* _What you will do_: Give back exactly the lines of the entries below from the line with "This screenshot has height=724, width=969." to the line with "Task: Close the history records panel", inclusive, and only those.

#### Task inputs ####

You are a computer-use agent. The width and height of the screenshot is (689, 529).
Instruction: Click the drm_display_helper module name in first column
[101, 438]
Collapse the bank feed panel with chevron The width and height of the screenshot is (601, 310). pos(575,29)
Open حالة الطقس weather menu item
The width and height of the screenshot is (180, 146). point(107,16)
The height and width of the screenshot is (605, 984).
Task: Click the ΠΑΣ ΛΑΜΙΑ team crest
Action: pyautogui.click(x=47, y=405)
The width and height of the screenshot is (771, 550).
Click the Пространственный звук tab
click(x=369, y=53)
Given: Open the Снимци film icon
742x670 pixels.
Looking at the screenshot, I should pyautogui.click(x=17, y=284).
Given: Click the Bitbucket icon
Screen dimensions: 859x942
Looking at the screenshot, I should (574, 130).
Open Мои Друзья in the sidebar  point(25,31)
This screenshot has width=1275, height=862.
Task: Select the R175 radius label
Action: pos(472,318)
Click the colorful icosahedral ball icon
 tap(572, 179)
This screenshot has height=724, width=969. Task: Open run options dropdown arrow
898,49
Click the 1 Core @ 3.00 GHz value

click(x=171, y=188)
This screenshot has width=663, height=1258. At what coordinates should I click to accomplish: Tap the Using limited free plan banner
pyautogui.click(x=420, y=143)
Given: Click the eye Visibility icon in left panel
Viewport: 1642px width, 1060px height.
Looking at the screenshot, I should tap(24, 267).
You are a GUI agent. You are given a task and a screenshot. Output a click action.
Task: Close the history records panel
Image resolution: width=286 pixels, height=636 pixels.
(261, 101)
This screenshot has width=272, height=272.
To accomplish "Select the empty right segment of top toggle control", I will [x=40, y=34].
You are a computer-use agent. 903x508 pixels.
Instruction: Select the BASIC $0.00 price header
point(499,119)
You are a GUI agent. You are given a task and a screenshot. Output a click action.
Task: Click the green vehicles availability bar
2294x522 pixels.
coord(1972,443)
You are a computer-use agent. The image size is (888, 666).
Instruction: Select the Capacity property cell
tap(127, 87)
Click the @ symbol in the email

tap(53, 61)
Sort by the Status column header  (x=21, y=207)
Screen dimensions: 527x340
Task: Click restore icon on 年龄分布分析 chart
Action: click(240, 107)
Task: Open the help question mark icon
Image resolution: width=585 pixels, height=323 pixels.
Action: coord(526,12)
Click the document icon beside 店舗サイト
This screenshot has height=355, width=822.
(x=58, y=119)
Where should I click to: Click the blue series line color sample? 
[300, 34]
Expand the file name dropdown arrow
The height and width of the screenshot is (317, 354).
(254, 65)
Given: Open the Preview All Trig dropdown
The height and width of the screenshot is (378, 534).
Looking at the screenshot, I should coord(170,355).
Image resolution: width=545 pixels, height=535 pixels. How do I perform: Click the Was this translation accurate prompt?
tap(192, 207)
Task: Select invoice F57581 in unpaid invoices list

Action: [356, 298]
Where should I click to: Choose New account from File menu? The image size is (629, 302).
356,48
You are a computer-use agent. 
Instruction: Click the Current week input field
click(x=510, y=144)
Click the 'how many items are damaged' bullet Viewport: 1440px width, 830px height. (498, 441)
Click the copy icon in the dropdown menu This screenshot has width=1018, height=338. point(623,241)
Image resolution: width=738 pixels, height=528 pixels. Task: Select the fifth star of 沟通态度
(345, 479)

####

* _Solution to the exercise_:
This screenshot has height=724, width=969. Task: Open run options dropdown arrow
898,49
Click the 1 Core @ 3.00 GHz value

click(x=171, y=188)
This screenshot has width=663, height=1258. At what coordinates should I click to accomplish: Tap the Using limited free plan banner
pyautogui.click(x=420, y=143)
Given: Click the eye Visibility icon in left panel
Viewport: 1642px width, 1060px height.
Looking at the screenshot, I should tap(24, 267).
You are a GUI agent. You are given a task and a screenshot. Output a click action.
Task: Close the history records panel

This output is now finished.